## Aim of the exercise
Output a faithful copy of the entries, every picture removed.

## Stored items

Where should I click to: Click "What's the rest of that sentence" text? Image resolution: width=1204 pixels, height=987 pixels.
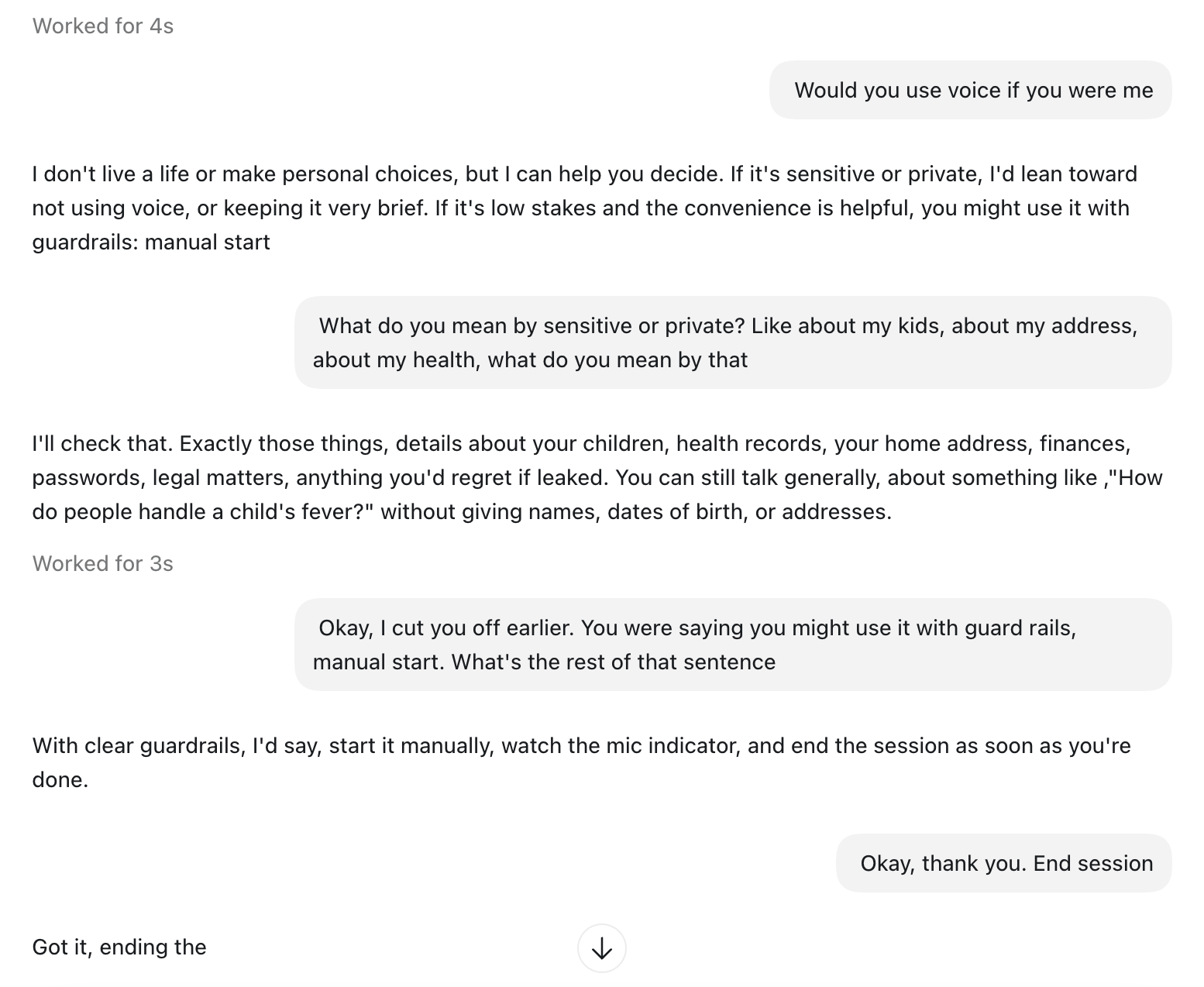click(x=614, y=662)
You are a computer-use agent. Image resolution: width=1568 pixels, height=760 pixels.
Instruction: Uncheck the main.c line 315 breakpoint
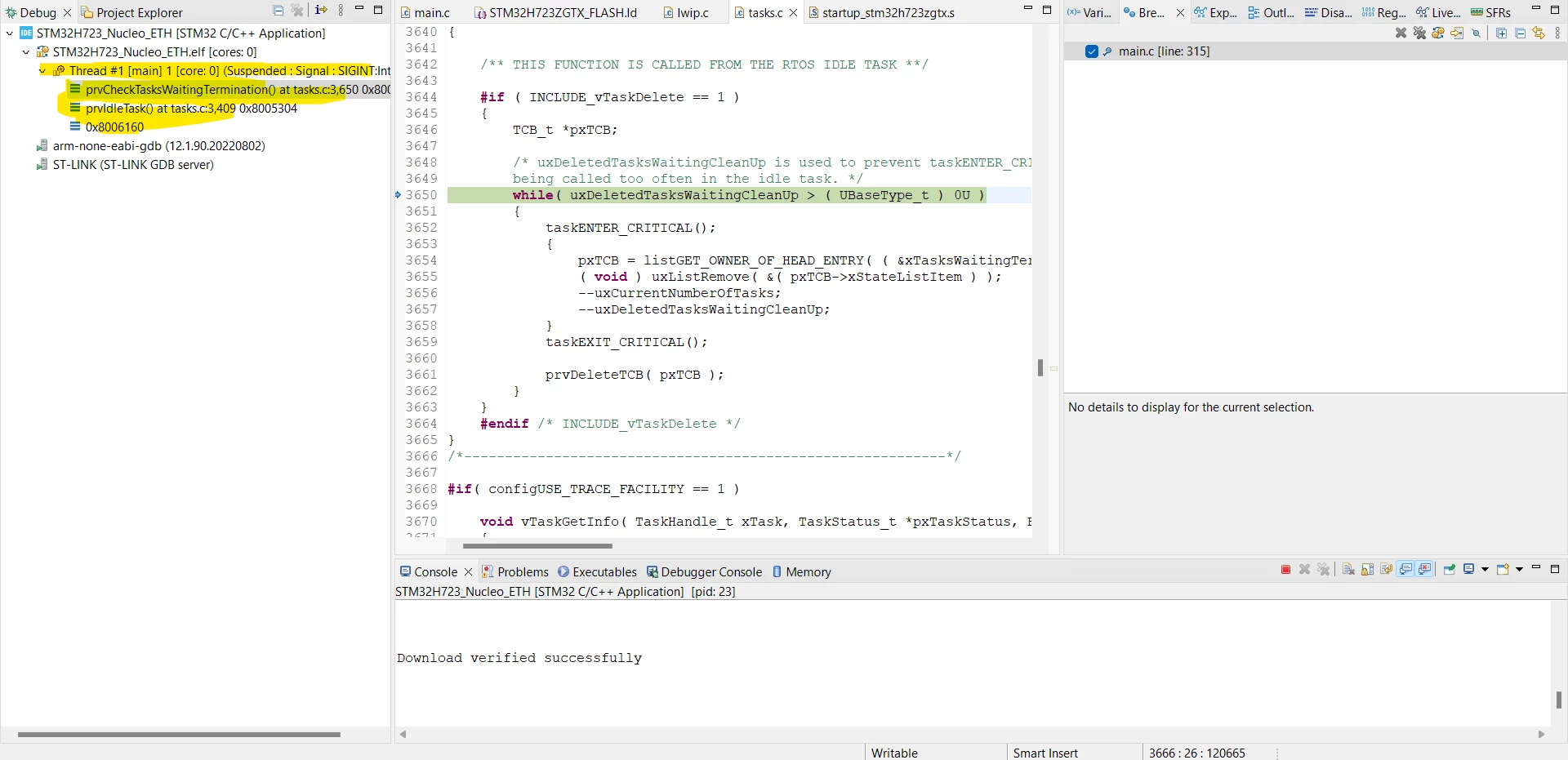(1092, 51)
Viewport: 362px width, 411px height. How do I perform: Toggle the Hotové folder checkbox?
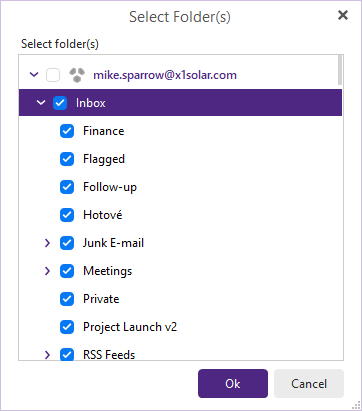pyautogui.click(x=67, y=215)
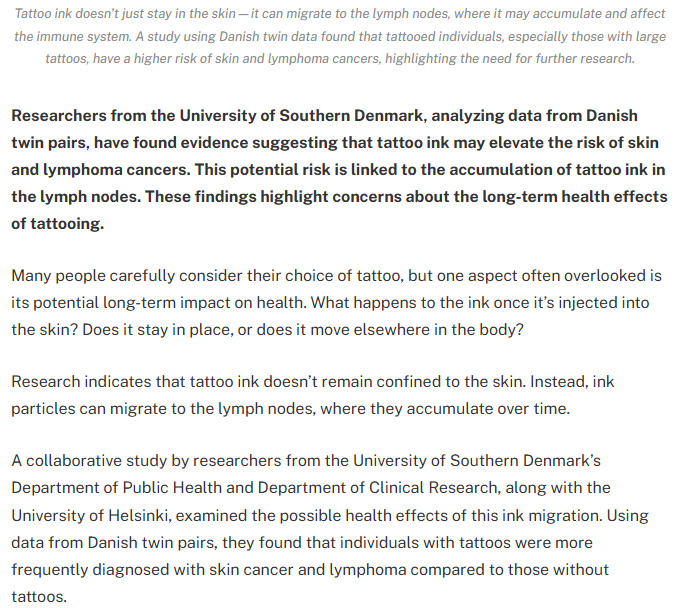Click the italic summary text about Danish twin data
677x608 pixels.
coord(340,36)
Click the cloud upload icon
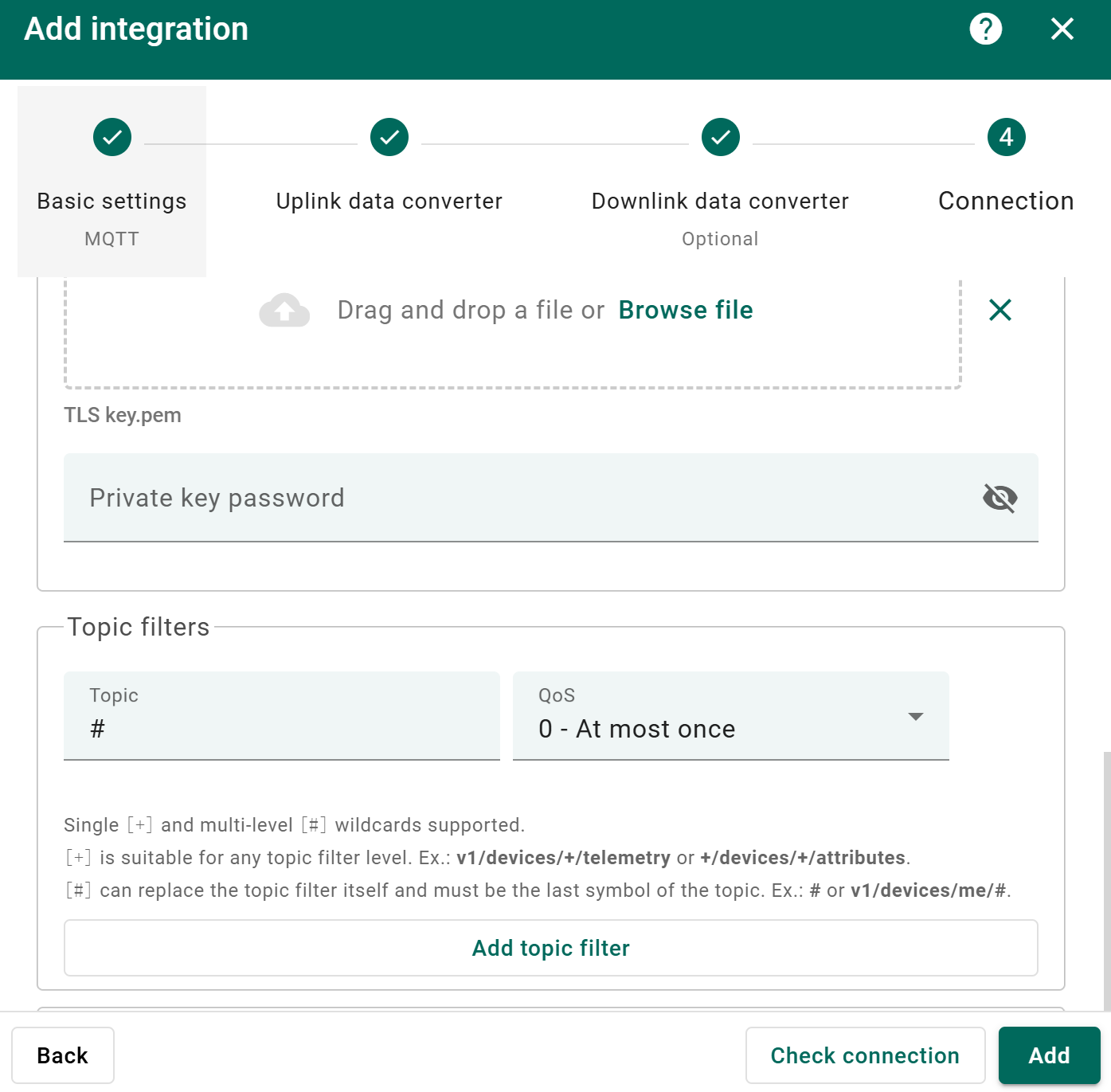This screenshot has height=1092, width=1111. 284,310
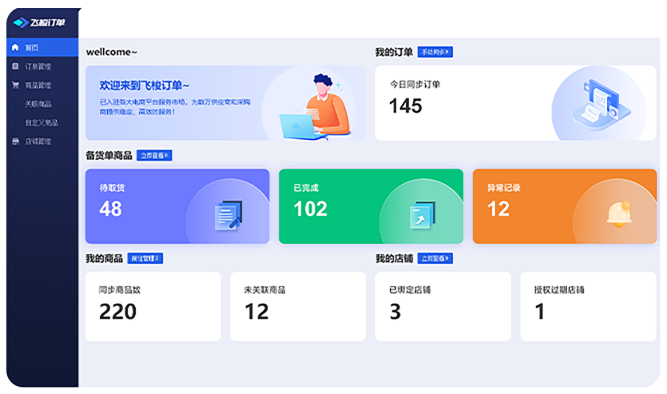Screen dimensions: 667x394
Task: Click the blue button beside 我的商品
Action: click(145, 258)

## The answer
Where should I click to: Click "What's the rest of that sentence" text? Image resolution: width=1204 pixels, height=987 pixels.
click(x=614, y=662)
You are a computer-use agent. Image resolution: width=1568 pixels, height=760 pixels.
Instruction: Uncheck the main.c line 315 breakpoint
(1092, 51)
Viewport: 362px width, 411px height. How do I perform: Toggle the Hotové folder checkbox?
pyautogui.click(x=67, y=215)
Click the italic summary text about Danish twin data
677x608 pixels.
coord(340,36)
Click the cloud upload icon
This screenshot has height=1092, width=1111. 284,310
Screen dimensions: 667x394
Task: Click the blue button beside 我的商品
Action: click(145, 258)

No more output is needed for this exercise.